Exactly reproduce the lines from the top of the entries below through the line containing "Select the Hotkeys", with both ends included.

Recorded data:
• • • • • • •

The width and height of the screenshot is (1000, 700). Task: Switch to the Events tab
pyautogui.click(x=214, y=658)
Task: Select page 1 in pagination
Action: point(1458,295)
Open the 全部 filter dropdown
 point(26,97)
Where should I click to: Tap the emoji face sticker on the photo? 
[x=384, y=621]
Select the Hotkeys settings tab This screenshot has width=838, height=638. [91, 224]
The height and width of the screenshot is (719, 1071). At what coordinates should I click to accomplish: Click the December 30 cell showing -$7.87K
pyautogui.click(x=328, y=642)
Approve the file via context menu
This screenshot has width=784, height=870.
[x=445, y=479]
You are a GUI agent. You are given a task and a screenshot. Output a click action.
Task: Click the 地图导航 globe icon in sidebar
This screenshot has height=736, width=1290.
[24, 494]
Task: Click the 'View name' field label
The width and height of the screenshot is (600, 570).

• • • • • • •

### Result of the exercise
The width and height of the screenshot is (1000, 700). Task: Switch to the Events tab
pyautogui.click(x=214, y=658)
Task: Select page 1 in pagination
Action: point(1458,295)
Open the 全部 filter dropdown
 point(26,97)
Where should I click to: Tap the emoji face sticker on the photo? 
[x=384, y=621]
Select the Hotkeys settings tab This screenshot has width=838, height=638. [91, 224]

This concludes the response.